Sebelum melakukan pembuatan kompos jerami ada beberapa tahap yang harus dilakukan yaitu :

Tahap I : Pembuatan Ramuan Bakteri Pengurai.

a.  Bahan yang dibutuhkan :
-          Pepaya         : 1 Kg
-            Gula Merah     : ¼ kg (bisa juga gula putih)
-          Garam          : 3 Sendok makan
-          Air Nira       : 200 cc ( kalau ada)
-          Air Bersih     : 5 liter

b.  Alat yang dibutuhkan
-          Blender / Lesung
-          Jerigen
-          Plastik gula
-          Saringan Santan
-          Baskom
-          Karet Gelang


c.  Cara Pembuatan bakteri Pengurai :
-      Pepaya yang sudah masak dikupas dan di potong-potong seperti dadu, setelah itu di blender atau di tumbuk di lesung sampai lumat betul.
-      Kemudian gula dan garam dilarutkan lalu dicampurkan ke adonan pepaya.
-      Setelah itu ditambahakan nira lalu diaduk sampai rata kemudian masukan ke jerigen dan di tutup dengan plastik dengan posisi memanjang dan mengempis.
-      Keesokan paginya harus kita lihat apabila plastik penutup menggelembung berarti proses berjalan baik dan segera kita lakukan pengocokan kemudian ditutup kembali seperti semula, pengocokan dilakukan setiap pagi hari.
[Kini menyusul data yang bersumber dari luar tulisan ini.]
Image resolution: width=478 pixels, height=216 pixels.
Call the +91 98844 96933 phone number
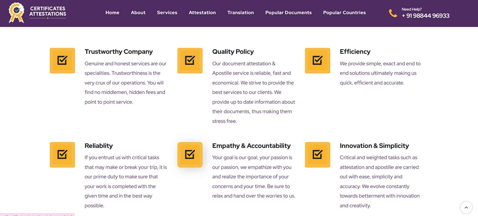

Setelah 4 hari bakteri tersebut sudah jadi yang ditandai dengan plastik penutup tidak menggelembung lagi.

Tahap II : Pembuatan kompos jerami padi :

1.  Kumpulkan jerami sebanyak 1 ton yang akan di buat kompos
2.  Setelah itu buat campuran air dan bakteri pengurai dengan perbandingan air 14 liter  +  bakteri pengurai 1 liter.
3.  Kemudian disemprotkan / disiramkan secara merata di jerami setelah itu ditutup dengan plastik dan dibiarkan selama 4 hari.
4.  Setelah hari ke 4 jerami di balik dan ulangi penyemprotan dengan ramuan tadi.
5.  Setelah 7 hari jerami dibalik kembali dan disemprot dengan ramuan pengurai dan dibiarkan sampai ada tanda-tanda jadi kompos.
6.  Kompos sudah jadi dengan warna cokelat kehitaman dan siap untuk dipergunakan. 
              












VI. Penutup

Jerami dapat dimanfaatkan sebagai kompos dalam upaya peningkatan kadar hara tanah dan memperbaiki struktur tanah.   Mengingat manfaat tersebut diatas jerami tidak boleh dibakar, akan tetapi dikembalikan kelahan pertanian baik dalam bentuk jerami segar maupun    setelah melalui proses pengomposan.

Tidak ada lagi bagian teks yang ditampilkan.